Children routinely test the boundaries and argue about the limits, but they want and need them. When those guidelines are enforced by firm, loving and consistent discipline, the child can more easily bridge the gap from childishness to self-discipline and self-control.

Loving discipline leading to self-discipline is a key to healthy self-esteem. 

Individuals who do not establish and enforce healthy interpersonal boundaries set themselves up for others to take advantage of them. They develop all sorts of relational problems as adults.

    5. Did your father teach you the right values and help you build a belief system that leads to wise, balanced and moral living? 

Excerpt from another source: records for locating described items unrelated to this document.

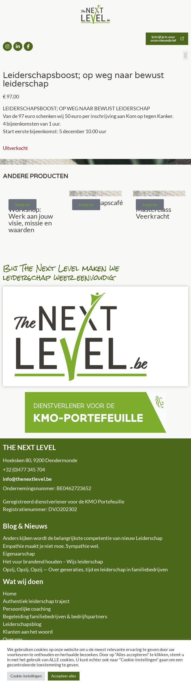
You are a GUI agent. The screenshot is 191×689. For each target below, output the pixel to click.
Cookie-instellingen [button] (26, 676)
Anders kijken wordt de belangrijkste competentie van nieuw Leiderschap (82, 538)
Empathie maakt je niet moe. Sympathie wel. (51, 546)
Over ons (13, 639)
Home (9, 593)
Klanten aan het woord (28, 631)
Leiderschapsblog (22, 624)
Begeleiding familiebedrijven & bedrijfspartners (55, 616)
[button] (185, 55)
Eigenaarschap (19, 553)
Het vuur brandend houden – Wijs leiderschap (53, 561)
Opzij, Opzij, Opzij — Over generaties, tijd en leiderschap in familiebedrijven (85, 569)
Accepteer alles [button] (63, 676)
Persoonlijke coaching (27, 609)
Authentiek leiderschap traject (36, 601)
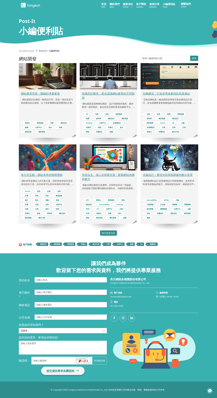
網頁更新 (28, 132)
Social (162, 123)
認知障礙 (150, 209)
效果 (158, 114)
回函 (38, 191)
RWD (88, 209)
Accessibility (104, 204)
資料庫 (98, 118)
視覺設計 (99, 132)
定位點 (162, 204)
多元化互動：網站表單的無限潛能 (42, 175)
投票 (49, 191)
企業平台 (38, 127)
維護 (26, 127)
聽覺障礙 (163, 209)
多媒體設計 (117, 123)
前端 (99, 127)
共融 (121, 209)
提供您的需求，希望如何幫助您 (39, 337)
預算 (52, 123)
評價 (26, 204)
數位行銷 (175, 132)
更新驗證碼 (99, 360)
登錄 (57, 200)
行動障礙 (150, 204)
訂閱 (26, 196)
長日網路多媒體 (26, 50)
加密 (47, 204)
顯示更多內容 (108, 233)
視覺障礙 (187, 204)
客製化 (27, 123)
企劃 (96, 114)
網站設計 (64, 123)
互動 (148, 114)
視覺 (87, 118)
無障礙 (174, 204)
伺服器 (88, 127)
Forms (27, 191)
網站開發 (41, 132)
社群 (184, 127)
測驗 (47, 200)
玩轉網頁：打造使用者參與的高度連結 (166, 93)
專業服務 (40, 123)
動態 (168, 114)
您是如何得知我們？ (31, 325)
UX (87, 114)
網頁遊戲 (162, 118)
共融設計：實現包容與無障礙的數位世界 (168, 175)
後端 (60, 127)
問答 (47, 196)
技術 (107, 114)
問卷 (36, 196)
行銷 (163, 127)
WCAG (166, 200)
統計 (26, 200)
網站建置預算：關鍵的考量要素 (40, 93)
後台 (50, 127)
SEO (87, 200)
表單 (59, 191)
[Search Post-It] (165, 58)
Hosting (89, 123)
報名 (36, 200)
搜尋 (194, 58)
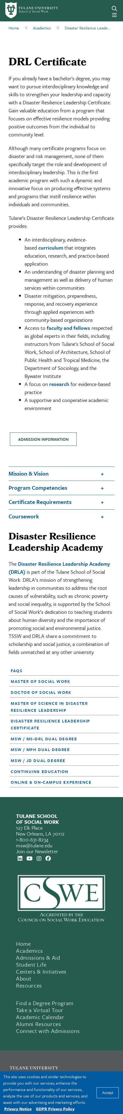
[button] (60, 670)
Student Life (31, 964)
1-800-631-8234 (32, 839)
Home (23, 944)
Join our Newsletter (37, 851)
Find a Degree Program (45, 1003)
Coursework (24, 516)
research (59, 384)
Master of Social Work (40, 681)
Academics (29, 951)
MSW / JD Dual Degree (38, 760)
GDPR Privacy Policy (55, 1109)
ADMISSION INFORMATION (43, 439)
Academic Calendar (40, 1017)
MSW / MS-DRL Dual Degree (44, 739)
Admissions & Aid (38, 958)
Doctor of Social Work (41, 692)
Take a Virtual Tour (39, 1010)
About (23, 978)
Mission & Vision (29, 473)
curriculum (50, 247)
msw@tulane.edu (34, 845)
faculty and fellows (68, 327)
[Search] (114, 8)
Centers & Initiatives (41, 971)
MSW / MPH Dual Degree (40, 749)
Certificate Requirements (40, 502)
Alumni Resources (38, 1024)
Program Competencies (38, 488)
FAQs (16, 670)
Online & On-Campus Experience (51, 782)
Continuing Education (39, 771)
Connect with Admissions (48, 1031)
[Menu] (114, 15)
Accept (107, 1093)
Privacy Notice (18, 1109)
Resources (29, 985)
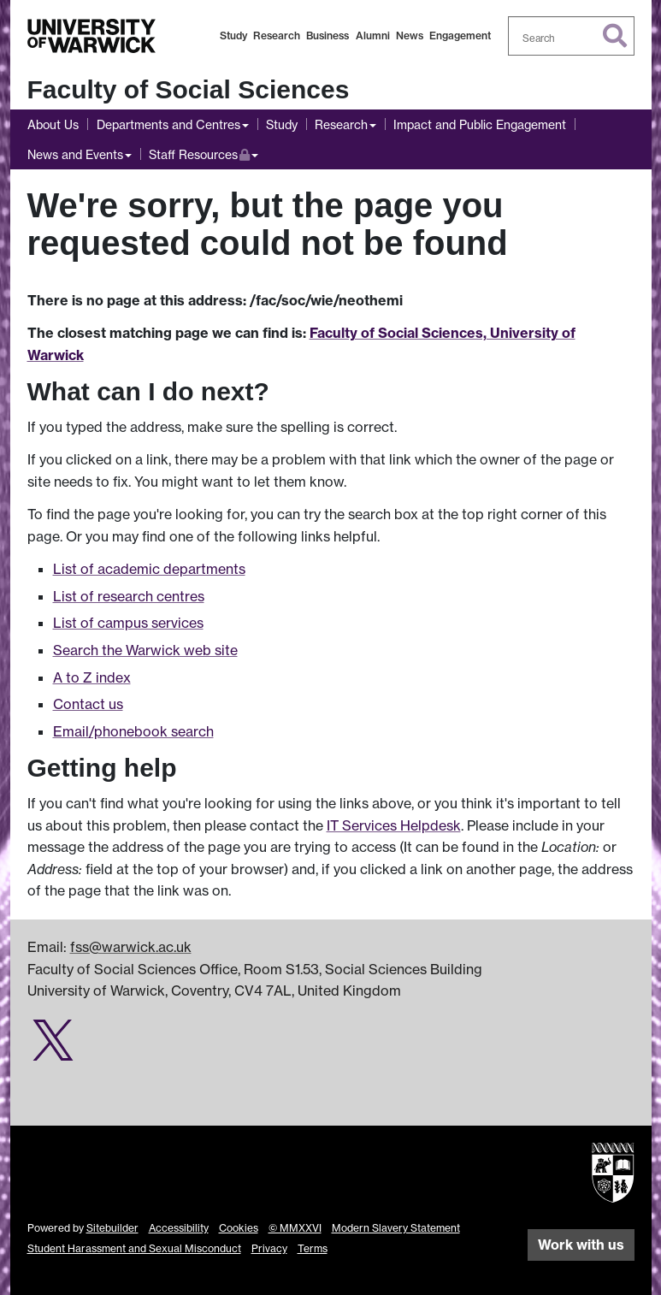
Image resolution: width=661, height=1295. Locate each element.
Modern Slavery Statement (396, 1227)
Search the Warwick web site (145, 650)
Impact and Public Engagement (479, 124)
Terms (313, 1248)
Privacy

Was right from wrong explained and modeled by your father? Distorted values lead to neuroticism, despair and failure. In his book on building self-esteem in children, James Dobson lists values that lead to emotional and physical health: 

“The Bible provides the key to God’s value system for mankind, and in my judgment, it is composed of six all-important principles. They are: 

(1) devotion to God

(2) love for mankind

(3) respect for authority

(4) obedience to divine commandments

(5) self-discipline and self-control

(6) humbleness of spirit.” 

“These six concepts are from the hand of the Creator, Himself, and are absolutely valid and relevant for our lives” (Dobson 1979).

Not surprisingly, Dobson credits his own father for the values that were instilled in him as a child and wrote this tribute on the dedication page:

“This book is dedicated in deepest respect to my father, whose influence on my life has been profound. I watched him closely throughout my childhood, yet he never disappointed me. Not once did I see him compromise his inner convictions and personal ethics. Thus, his values became my values, and his life charted the path for my own. Now it is my task, in turn, to be found worthy of the two little ones who call me ‘Dad” (Dobson 1979).

That is the way it is supposed to work. Hurray for fathering at its best!

 


Sources:

Campbell, Ross. How to Really Love Your Child (Wheaton, Ill.: Victor, 1977), p.73.

James Dobson, James. Hide or Seek: How to Build Self-esteem in Your Child (Revell, Old Tappan, N.J., 1979) p. 171.